Immunohistochemical and molecular features of sporadic and FAP-associated duodenal adenomas of the ampullary and nonampullary mucosa.
Academic Article
Overview
abstract
The pathogenesis of duodenal adenomas is not well elucidated. Much of the literature pertains to ampullary adenomas and those associated with familial adenomatous polyposis (FAP). In this study, we evaluated the molecular features of a series of sporadic duodenal adenomas (n=22) that developed distal to the ampulla, and compared them with the features of sporadic ampullary adenomas (n=9) and FAP-related polyps (n=12).

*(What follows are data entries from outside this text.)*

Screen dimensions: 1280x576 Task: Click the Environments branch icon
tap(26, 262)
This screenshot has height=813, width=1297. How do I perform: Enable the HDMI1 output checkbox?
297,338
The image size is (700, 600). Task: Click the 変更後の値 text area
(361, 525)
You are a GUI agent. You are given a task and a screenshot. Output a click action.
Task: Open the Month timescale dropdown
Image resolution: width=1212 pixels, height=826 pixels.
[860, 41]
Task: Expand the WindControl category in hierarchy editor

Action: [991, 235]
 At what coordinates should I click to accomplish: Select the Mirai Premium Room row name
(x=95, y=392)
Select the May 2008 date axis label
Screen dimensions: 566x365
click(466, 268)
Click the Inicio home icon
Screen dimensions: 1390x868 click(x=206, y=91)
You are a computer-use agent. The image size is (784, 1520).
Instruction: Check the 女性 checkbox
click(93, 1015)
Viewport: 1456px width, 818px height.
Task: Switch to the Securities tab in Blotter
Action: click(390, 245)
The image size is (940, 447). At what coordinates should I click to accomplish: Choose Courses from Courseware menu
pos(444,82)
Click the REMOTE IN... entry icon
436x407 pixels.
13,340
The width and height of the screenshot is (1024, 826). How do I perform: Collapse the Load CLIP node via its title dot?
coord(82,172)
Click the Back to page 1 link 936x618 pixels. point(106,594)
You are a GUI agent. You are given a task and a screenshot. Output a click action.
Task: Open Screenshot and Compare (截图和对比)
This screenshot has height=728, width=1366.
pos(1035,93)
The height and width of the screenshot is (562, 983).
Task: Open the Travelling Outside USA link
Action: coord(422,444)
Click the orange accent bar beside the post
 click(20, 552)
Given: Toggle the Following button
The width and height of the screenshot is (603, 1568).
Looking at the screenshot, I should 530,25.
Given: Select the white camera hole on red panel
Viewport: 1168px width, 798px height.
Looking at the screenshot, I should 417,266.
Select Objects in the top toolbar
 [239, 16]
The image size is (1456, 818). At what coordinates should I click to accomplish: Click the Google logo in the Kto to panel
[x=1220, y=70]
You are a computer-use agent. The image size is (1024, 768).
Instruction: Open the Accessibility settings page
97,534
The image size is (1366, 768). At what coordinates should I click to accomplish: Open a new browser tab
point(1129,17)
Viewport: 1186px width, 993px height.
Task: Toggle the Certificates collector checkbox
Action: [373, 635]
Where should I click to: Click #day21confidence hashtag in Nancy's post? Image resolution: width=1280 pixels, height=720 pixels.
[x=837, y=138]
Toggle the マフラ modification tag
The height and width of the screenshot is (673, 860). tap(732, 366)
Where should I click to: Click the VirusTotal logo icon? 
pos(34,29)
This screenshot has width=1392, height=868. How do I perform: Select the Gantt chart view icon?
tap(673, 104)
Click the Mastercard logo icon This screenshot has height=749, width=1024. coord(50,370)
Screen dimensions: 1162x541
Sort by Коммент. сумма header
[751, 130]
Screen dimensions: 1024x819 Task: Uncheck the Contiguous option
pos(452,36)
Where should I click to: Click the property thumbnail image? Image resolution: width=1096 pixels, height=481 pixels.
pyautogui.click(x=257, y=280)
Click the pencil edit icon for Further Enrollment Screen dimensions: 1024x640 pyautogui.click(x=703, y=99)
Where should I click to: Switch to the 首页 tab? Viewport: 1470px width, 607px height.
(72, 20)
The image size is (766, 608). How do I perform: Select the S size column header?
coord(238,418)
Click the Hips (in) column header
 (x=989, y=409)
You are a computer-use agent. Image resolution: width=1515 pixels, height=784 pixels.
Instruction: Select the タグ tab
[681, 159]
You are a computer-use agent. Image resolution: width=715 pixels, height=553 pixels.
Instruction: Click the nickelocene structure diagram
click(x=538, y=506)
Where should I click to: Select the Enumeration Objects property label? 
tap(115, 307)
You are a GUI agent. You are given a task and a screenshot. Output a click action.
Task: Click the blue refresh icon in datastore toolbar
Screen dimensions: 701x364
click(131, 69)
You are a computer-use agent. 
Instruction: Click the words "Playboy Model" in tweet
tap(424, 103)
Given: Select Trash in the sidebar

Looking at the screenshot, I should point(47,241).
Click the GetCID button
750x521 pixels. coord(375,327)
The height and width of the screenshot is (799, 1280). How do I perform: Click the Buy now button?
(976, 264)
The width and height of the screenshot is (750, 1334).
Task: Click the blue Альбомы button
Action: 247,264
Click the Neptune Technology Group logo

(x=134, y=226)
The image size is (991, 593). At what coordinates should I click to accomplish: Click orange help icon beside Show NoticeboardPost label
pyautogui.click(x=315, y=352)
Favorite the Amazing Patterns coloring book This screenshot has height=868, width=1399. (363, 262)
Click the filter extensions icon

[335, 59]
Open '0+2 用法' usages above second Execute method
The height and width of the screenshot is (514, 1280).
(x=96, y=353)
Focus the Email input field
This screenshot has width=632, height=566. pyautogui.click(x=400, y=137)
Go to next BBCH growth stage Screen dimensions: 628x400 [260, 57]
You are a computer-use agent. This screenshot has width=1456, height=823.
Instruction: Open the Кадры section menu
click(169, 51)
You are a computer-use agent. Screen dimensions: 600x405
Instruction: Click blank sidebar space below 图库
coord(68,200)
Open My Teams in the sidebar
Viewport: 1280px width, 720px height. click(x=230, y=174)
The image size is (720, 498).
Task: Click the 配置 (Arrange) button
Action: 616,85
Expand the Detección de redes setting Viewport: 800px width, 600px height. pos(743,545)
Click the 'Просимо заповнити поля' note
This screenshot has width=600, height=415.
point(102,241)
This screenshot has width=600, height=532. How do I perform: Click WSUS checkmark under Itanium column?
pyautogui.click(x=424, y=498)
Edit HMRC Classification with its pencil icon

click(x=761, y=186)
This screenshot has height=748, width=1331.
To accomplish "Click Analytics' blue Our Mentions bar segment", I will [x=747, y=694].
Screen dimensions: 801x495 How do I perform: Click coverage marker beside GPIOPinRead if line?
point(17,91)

Using a combination of immunohistochemical studies [cytokeratins 7 and 20, E-cadherin, beta-catenin, p53, MLH-1, MSH-2, MSH-6, and O6-methylguanine methyltransferase (MGMT)], DNA sequencing [beta-catenin, adenomatous polyposis coli (APC), p53, KRAS, and BRAF], and a polymerase chain reaction-based microsatellite instability assay; we assessed each case for abnormalities in the Wnt signaling and mitogen-activated protein kinase pathways and DNA repair mechanisms. Wnt signaling pathway abnormalities occurred in sporadic, nonampullary (82%), and ampullary (77%) adenomas at comparable rates, usually reflecting nuclear beta-catenin immunostaining (64% and 44%, respectively), and APC rather than beta-catenin, mutations. KRAS mutations were infrequent in sporadic, nonampullary adenomas (18%), and FAP-related adenomas (9%); moderately frequent in ampullary adenomas (44%); and none of the cases harbored BRAF mutations. Only 4 (13%) sporadic adenomas showed nuclear p53 staining, but no p53 mutations were detected in exons 5 to 8. Loss of O-methylguanine methyltransferase immunostaining was identified in 1 sporadic, nonampullary adenoma, and none of the polyps in any group showed loss of MLH-1, MSH-2, or MSH-6 staining, or high-frequency microsatellite instability. We conclude that sporadic and FAP-related adenomas show similar molecular features, regardless of their anatomic location. Similar to colorectal adenomas, they harbor APC and KRAS mutations; but BRAF mutations, p53 alterations, and DNA mismatch repair abnormalities are rare.